The first impression of the interior is that of spaciousness. It is broad and lofty, and the seats are at once ample and comfortable. The approximate seating capacity, by the way, is 800 in the main hall and 300 in the balcony. The decorative scheme is simple and effective. Cool grey tiles are set off against the pale mauve of the walls. Here and there a rich red velvet curtain strikes the note of opulence which is echoed in the great lanterns which spread soft light across the building. Draught screens panelled with plate glass are a noticeable feature of the interior, whilst the adequacy of the exits should appeal to those who are nervous of overcrowding.
The lighting installation is admirably contrived and extremely attractive. The soft colouring of the wall brackets give the cosy atmosphere which is essential to the cinema, while the novel effects of the proscenium and orchestra lighting produce an astonishing glow of colouring as a background to the musical interludes. Perhaps the crowning part of the cinema is to be found in the sun-ray effect over the proscenium which illuminates the lofty arch and stage. The stage is, of course, an indispensable feature of the modern cinema, and Heaton Park is adequately equipped for the provision of prologues and variety numbers.

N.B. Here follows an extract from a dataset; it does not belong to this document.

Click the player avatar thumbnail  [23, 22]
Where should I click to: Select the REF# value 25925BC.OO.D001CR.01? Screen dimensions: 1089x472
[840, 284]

The actual screen is placed on the outer wall, beyond the stage and orchestra, so that it is considerably removed even from the cheapest seats. This is obviously an advantage which cannot be enjoyed in the older cinemas. As an alternative to the orchestra, music will be provided by loudspeakers operated from grilles on either side of the proscenium, and the management promise that “some surprising novelties will emanate from this source for the entertainment of patrons from time to time”.The lay-out of the screen and operating box also provides for the accommodation of talking pictures at a later date.
The commodious entrance hall is panelled in oak and tastefully decorated. There are small tables and chairs for the convenience of patrons and it has, in fact, the character of a lounge. The pay-box is arranged to accommodate two queues of people at the same time, and the staircases and entrances are conveniently placed to minimise confusion. It also goes without saying that the cinema is provided with a café, and although this is under the same roof , it is arranged as not to interfere with the comfort of those inside. For those who have had experience of the type of cinema café which is only separated from the auditorium by a curtain, the freedom from the distraction of clattering crockery and incessant conversation will be much appreciated! [Manchester City News 31 August 1929. Page 8]
Opened Saturday 10th August 1929 (to public on Monday) 1.053 seats; two dressing rooms. Stage six feet deep Café attached. Closed 1957. Demolished.